> Problem to work on
Go through the data and copy each line that holds "computer".

> Material for the task
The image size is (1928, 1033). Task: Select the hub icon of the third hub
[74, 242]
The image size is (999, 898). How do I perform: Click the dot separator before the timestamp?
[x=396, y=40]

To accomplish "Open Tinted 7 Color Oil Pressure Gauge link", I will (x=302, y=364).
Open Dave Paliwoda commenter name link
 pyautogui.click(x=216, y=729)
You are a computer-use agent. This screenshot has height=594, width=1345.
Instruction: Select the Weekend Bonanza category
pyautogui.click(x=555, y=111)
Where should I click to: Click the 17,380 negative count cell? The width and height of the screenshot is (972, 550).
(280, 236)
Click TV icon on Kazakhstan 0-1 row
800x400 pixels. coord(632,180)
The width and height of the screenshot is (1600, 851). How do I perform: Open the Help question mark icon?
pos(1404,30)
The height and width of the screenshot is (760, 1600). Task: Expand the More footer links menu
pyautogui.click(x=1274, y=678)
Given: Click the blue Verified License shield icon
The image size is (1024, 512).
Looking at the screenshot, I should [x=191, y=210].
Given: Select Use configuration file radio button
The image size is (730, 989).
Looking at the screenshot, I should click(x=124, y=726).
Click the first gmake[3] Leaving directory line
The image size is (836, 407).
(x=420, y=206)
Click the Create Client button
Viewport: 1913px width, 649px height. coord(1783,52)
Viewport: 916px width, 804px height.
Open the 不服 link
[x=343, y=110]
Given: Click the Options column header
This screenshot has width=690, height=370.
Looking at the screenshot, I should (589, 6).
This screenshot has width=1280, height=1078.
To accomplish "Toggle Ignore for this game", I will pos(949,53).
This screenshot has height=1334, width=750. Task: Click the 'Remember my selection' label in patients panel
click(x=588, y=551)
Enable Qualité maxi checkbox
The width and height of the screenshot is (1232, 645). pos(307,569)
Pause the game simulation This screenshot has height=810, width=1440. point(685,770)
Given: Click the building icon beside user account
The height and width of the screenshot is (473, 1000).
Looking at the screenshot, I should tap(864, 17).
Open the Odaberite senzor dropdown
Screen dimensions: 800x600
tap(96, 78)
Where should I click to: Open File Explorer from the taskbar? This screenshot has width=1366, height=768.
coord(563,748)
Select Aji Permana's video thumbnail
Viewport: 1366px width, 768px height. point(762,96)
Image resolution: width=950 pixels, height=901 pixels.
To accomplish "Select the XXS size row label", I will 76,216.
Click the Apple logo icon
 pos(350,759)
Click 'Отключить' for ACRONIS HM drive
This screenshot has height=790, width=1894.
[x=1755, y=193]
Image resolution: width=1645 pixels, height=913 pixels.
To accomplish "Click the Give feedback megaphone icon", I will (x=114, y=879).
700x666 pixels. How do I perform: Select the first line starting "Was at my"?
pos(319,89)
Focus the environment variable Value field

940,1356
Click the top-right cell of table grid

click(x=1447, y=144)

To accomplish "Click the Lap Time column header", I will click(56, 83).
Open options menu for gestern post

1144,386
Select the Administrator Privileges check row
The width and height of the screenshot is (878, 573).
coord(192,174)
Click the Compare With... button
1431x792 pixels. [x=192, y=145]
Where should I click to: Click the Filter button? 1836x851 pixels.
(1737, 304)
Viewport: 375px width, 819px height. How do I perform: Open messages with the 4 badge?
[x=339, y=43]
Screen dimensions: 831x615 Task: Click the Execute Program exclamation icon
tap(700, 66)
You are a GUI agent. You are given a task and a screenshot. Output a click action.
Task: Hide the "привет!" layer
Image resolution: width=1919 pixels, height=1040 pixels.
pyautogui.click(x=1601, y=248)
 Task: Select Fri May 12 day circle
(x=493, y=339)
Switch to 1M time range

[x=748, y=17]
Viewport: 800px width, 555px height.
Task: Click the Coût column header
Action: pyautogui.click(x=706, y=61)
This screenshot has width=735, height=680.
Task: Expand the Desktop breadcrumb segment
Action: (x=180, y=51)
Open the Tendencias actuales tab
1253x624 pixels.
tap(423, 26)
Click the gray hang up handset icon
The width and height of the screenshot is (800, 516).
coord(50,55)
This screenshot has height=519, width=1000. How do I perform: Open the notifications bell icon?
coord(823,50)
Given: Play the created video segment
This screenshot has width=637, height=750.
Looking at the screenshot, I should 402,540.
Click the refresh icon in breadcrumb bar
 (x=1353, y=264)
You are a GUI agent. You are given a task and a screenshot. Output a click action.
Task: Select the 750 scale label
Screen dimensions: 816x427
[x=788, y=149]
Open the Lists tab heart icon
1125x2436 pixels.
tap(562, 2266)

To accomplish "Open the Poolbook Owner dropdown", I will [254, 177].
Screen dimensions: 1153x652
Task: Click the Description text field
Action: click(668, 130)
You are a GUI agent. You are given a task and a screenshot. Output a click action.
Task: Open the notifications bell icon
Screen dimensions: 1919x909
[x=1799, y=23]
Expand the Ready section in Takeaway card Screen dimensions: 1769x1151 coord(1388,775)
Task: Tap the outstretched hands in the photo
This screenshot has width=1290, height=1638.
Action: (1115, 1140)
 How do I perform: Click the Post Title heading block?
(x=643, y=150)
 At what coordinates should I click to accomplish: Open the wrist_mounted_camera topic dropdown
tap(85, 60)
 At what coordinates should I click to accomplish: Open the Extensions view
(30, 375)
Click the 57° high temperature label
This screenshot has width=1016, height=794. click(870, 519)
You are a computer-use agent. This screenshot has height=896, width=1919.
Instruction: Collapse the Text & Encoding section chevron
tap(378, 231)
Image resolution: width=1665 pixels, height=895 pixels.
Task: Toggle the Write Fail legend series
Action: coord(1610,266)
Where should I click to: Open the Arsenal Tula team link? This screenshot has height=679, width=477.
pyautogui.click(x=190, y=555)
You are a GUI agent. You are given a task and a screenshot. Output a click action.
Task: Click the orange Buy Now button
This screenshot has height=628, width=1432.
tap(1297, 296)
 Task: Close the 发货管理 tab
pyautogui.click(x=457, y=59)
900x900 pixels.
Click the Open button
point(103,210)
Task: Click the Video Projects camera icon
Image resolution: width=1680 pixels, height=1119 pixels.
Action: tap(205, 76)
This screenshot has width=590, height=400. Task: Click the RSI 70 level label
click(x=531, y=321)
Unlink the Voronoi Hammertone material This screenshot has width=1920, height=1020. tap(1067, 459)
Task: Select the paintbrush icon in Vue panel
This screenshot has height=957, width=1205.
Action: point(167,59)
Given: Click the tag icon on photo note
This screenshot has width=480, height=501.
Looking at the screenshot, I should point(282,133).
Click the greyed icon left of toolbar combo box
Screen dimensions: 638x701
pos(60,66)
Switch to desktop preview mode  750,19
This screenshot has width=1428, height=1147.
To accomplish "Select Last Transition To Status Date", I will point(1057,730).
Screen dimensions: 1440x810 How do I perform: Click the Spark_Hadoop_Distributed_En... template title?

> Task answer
You are a computer-use agent. This screenshot has height=594, width=1345.
You are a computer-use agent. This screenshot has height=896, width=1919.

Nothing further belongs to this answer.